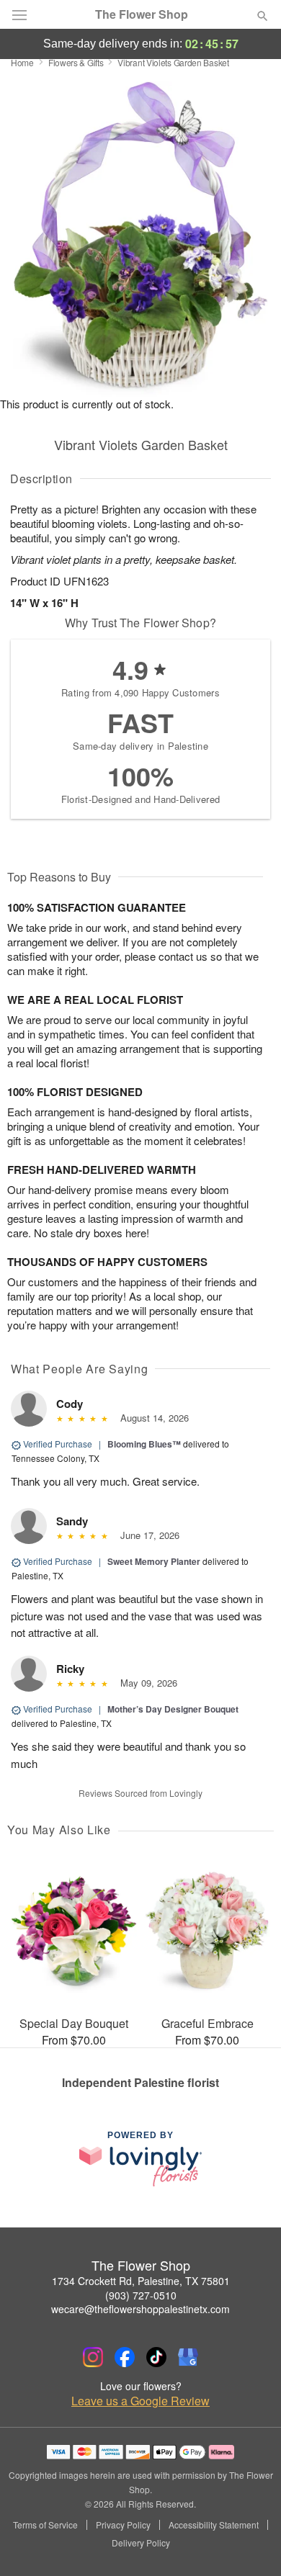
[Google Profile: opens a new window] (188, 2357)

...

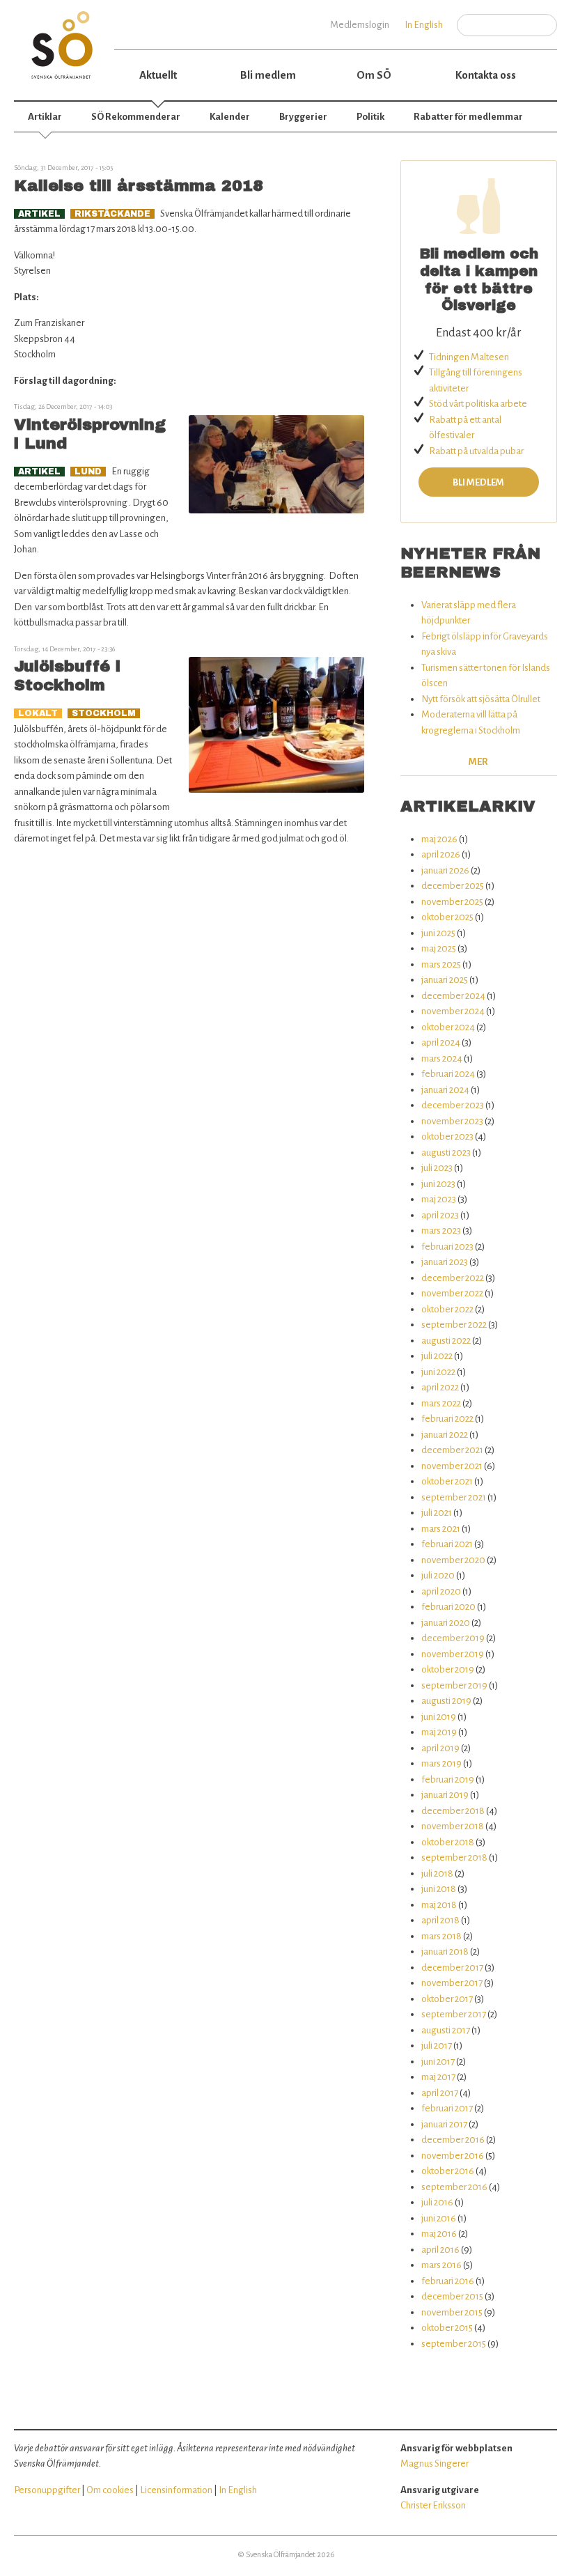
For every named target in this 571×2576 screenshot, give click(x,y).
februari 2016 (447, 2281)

==

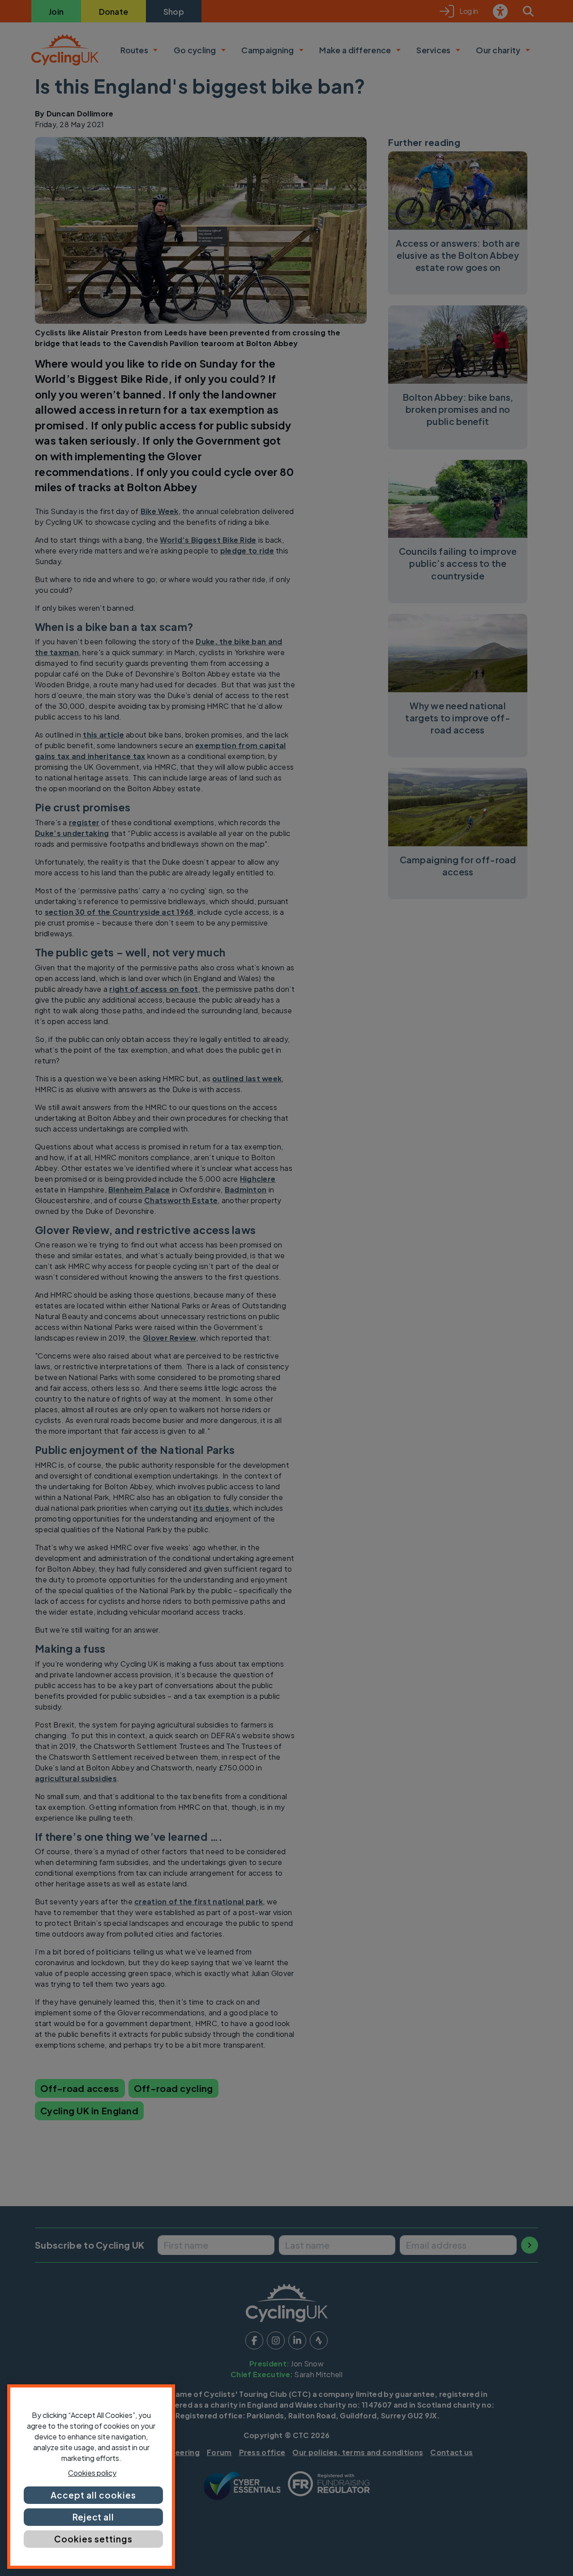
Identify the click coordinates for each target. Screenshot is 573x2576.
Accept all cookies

* [To do]:
Please find, in the entries above, every line where "click" occurs, and copy it.

* [Your response]:
For every named target in this 571×2576 screenshot, give click(x,y).
Identify the click coordinates for each target. Screenshot is 573x2576.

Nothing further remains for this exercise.